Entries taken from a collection
--- START ---

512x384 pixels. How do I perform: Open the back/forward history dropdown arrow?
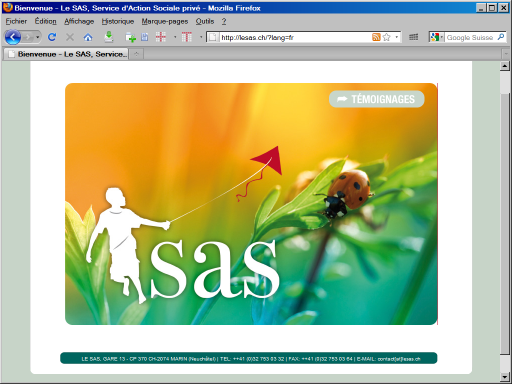point(37,37)
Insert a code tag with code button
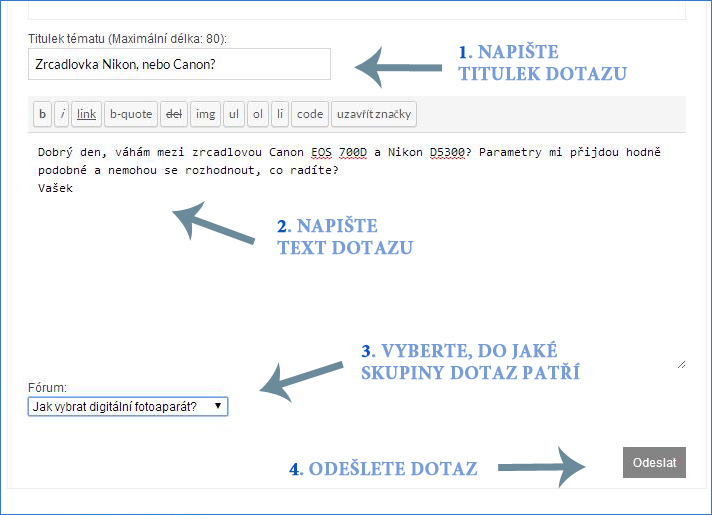 point(310,114)
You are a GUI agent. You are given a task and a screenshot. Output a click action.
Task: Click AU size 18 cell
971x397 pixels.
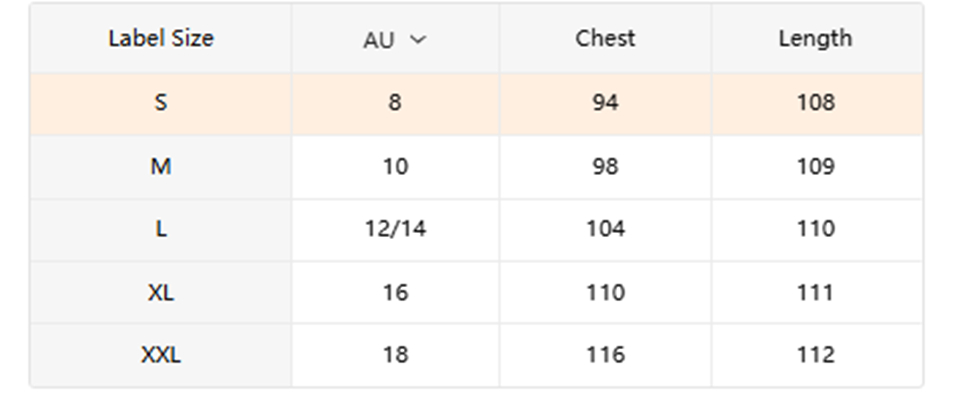(395, 356)
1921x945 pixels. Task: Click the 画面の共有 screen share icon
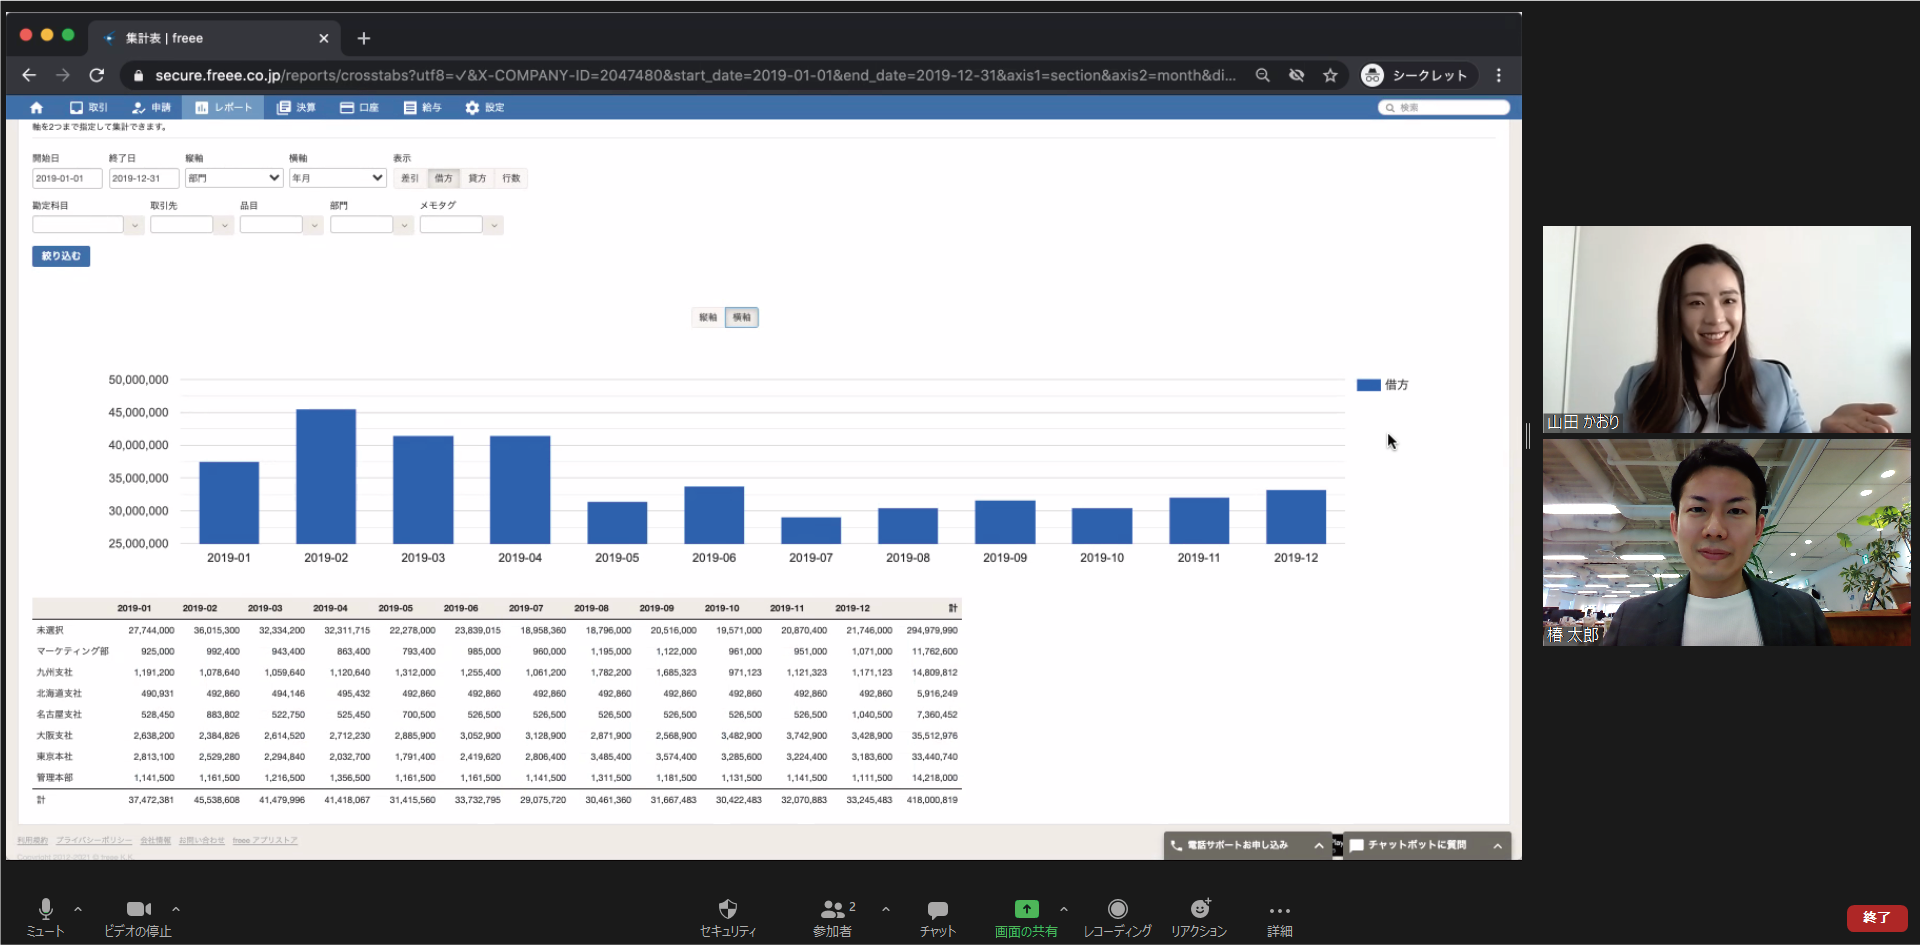pos(1026,909)
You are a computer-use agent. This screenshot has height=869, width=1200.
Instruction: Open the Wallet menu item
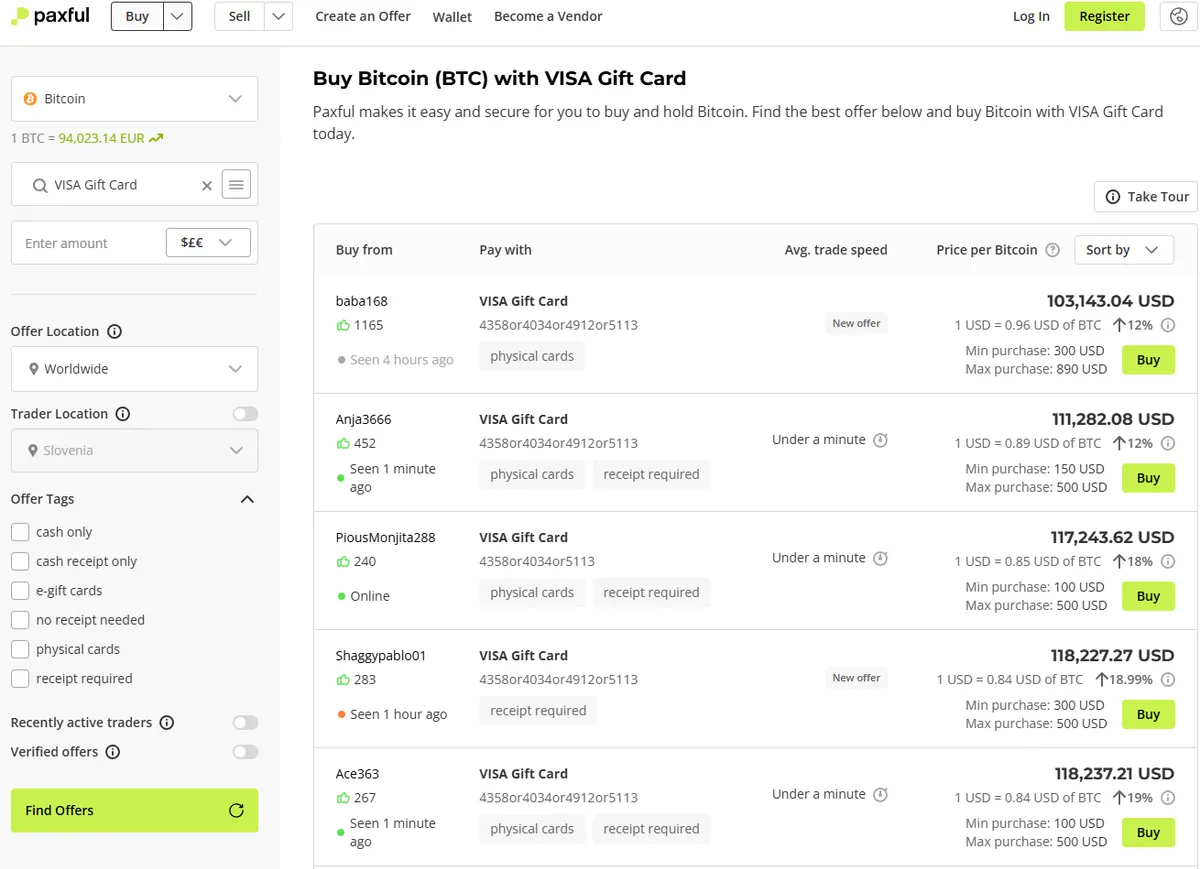[x=452, y=17]
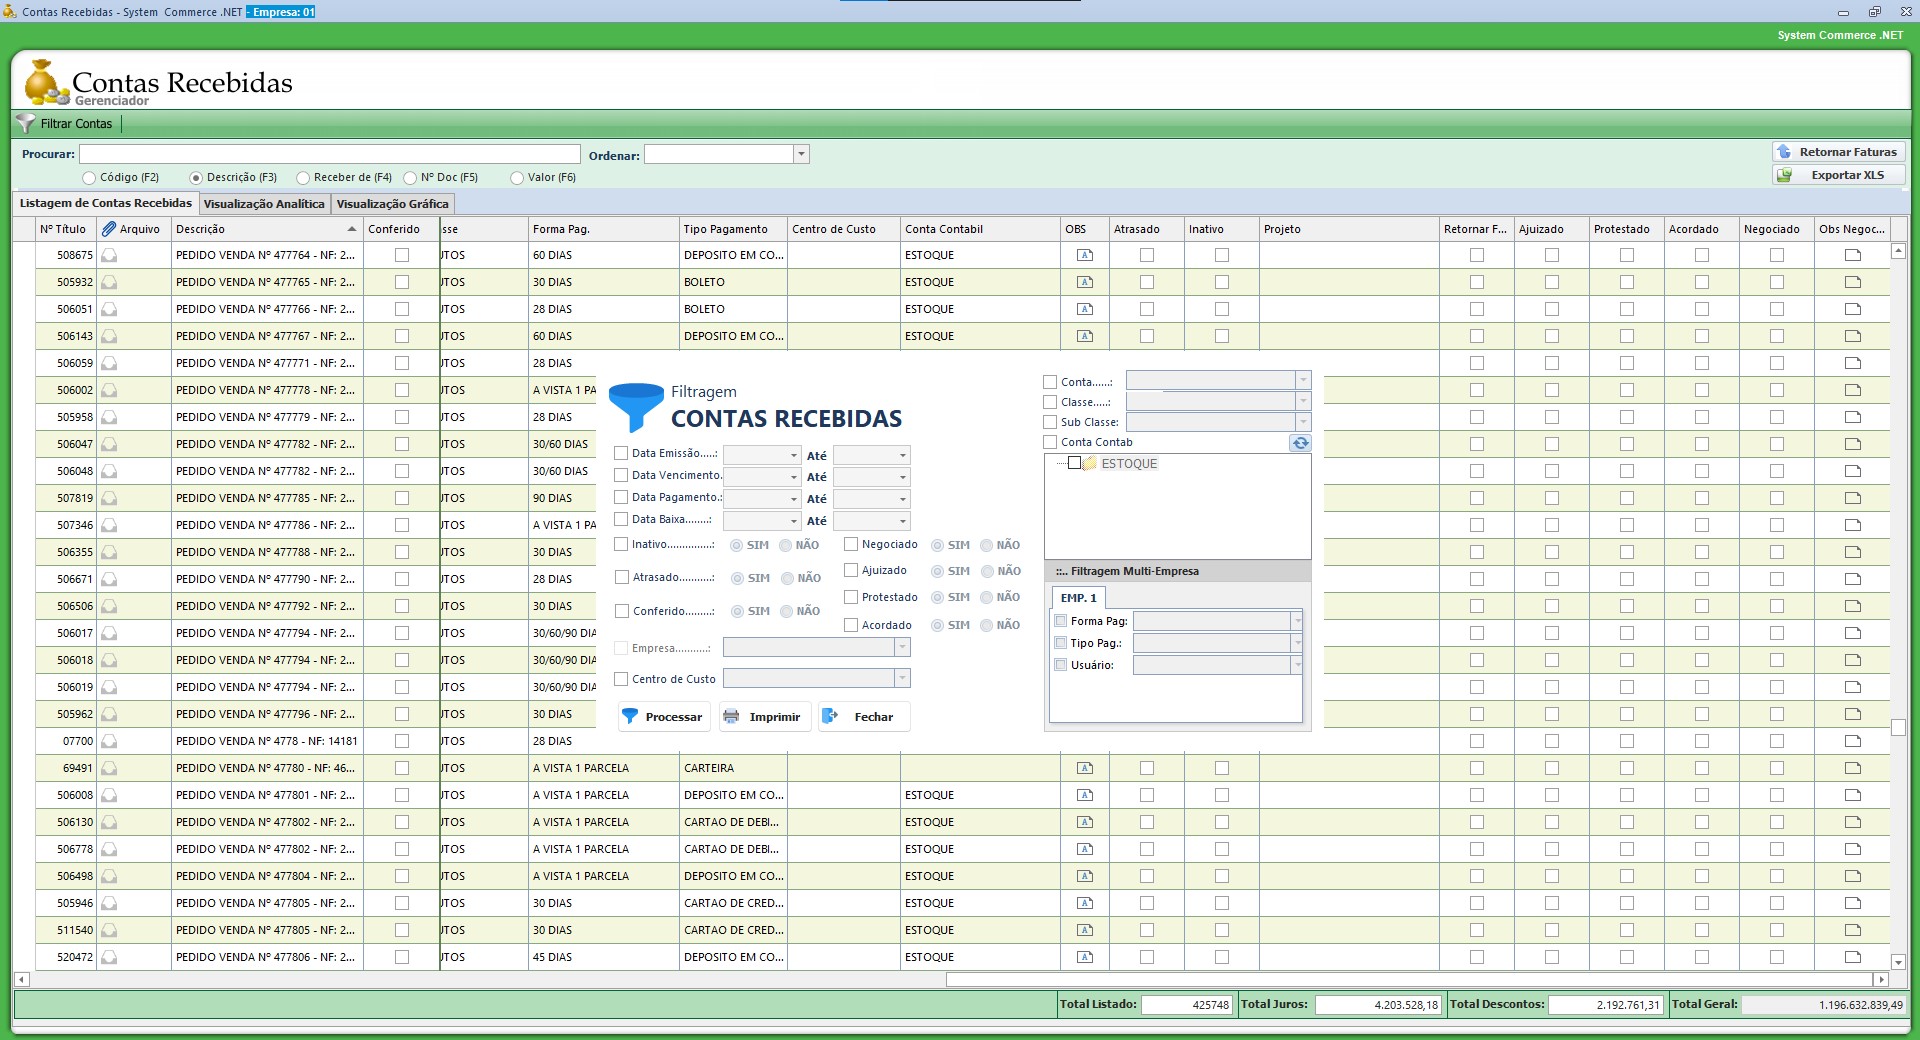Enable the Data Emissão filter checkbox
Screen dimensions: 1920x1040
pos(621,454)

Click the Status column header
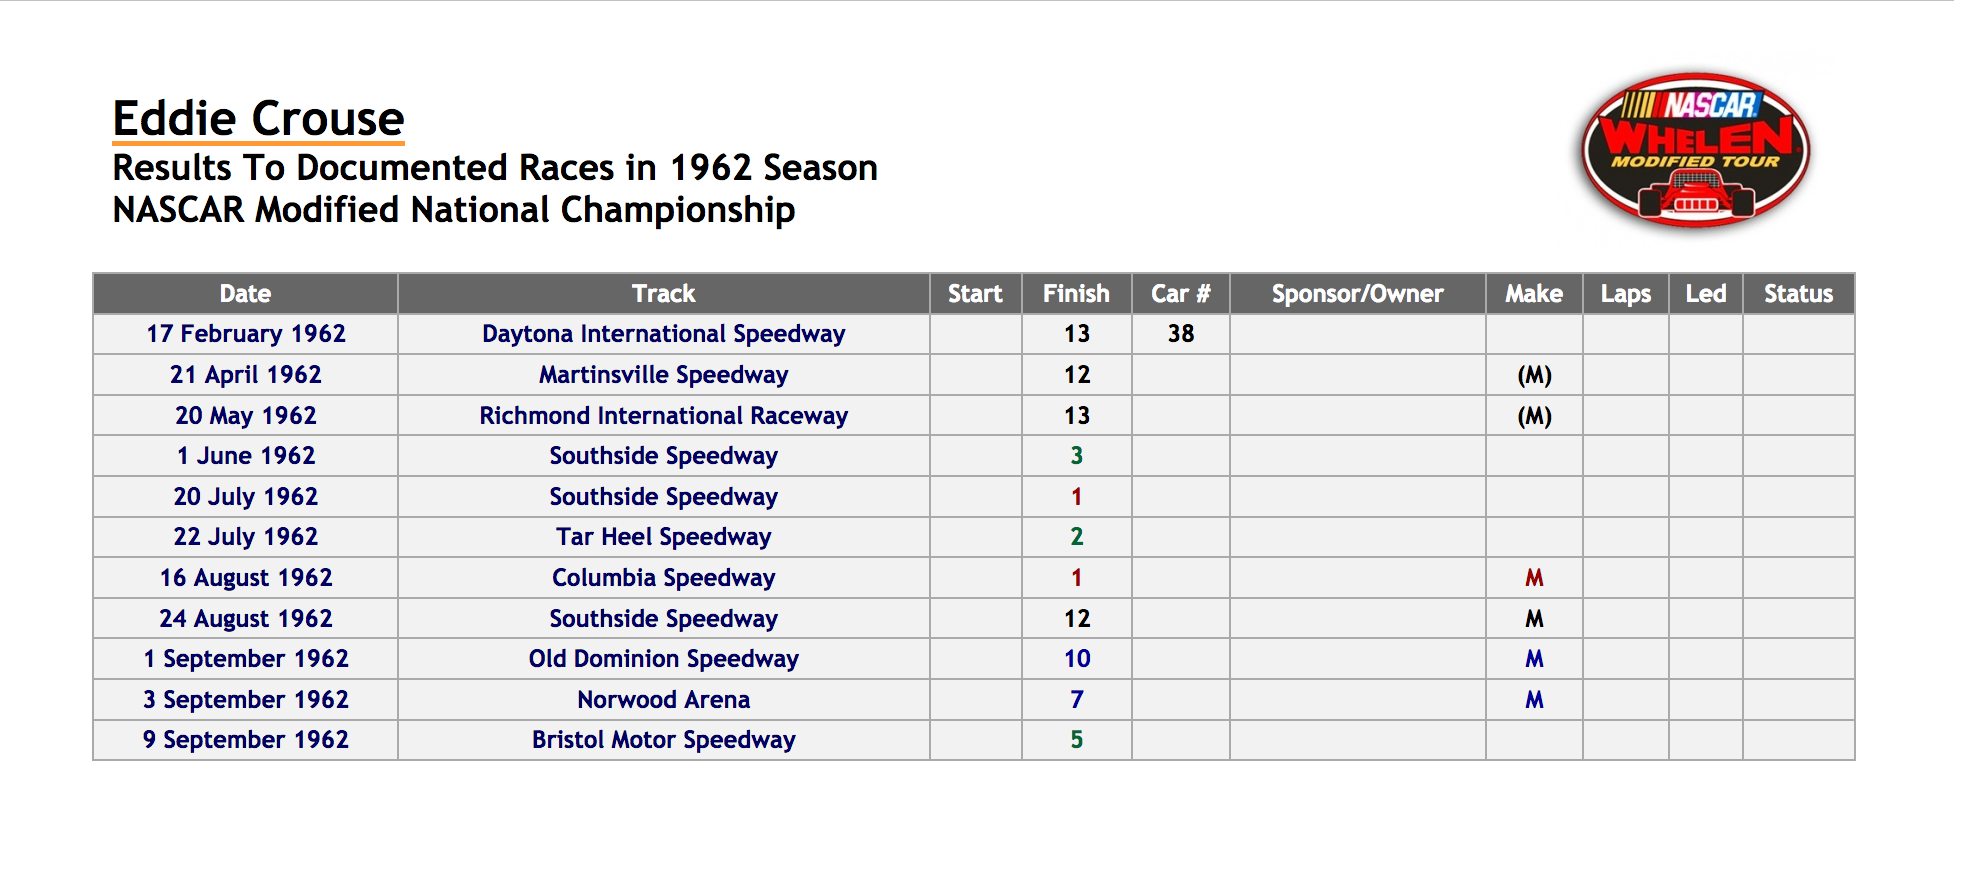tap(1799, 294)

--- END ---

Among the lines of the data above, count those holding "screenshot" and state only the number.

2